= Beginning of Section =
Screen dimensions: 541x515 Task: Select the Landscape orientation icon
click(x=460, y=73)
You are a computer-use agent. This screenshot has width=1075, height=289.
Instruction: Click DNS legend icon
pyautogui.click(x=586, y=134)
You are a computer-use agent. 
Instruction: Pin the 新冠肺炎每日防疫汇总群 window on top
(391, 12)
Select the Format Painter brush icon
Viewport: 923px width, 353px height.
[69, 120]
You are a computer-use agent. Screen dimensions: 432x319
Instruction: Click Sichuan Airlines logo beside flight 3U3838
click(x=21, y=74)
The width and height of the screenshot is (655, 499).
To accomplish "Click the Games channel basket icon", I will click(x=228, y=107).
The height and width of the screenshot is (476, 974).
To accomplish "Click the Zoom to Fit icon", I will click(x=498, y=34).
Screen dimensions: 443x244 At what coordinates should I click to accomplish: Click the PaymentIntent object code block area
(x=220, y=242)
= End of Section =
■ WHAT TO DO:
An exact reproduction of the material above is required.

■ ANSWER FOR THE TASK:
Screen dimensions: 541x515 Task: Select the Landscape orientation icon
click(x=460, y=73)
You are a computer-use agent. This screenshot has width=1075, height=289.
Instruction: Click DNS legend icon
pyautogui.click(x=586, y=134)
You are a computer-use agent. 
Instruction: Pin the 新冠肺炎每日防疫汇总群 window on top
(391, 12)
Select the Format Painter brush icon
Viewport: 923px width, 353px height.
[69, 120]
You are a computer-use agent. Screen dimensions: 432x319
Instruction: Click Sichuan Airlines logo beside flight 3U3838
click(x=21, y=74)
The width and height of the screenshot is (655, 499).
To accomplish "Click the Games channel basket icon", I will click(x=228, y=107).
The height and width of the screenshot is (476, 974).
To accomplish "Click the Zoom to Fit icon", I will click(x=498, y=34).
Screen dimensions: 443x244 At what coordinates should I click to accomplish: Click the PaymentIntent object code block area
(x=220, y=242)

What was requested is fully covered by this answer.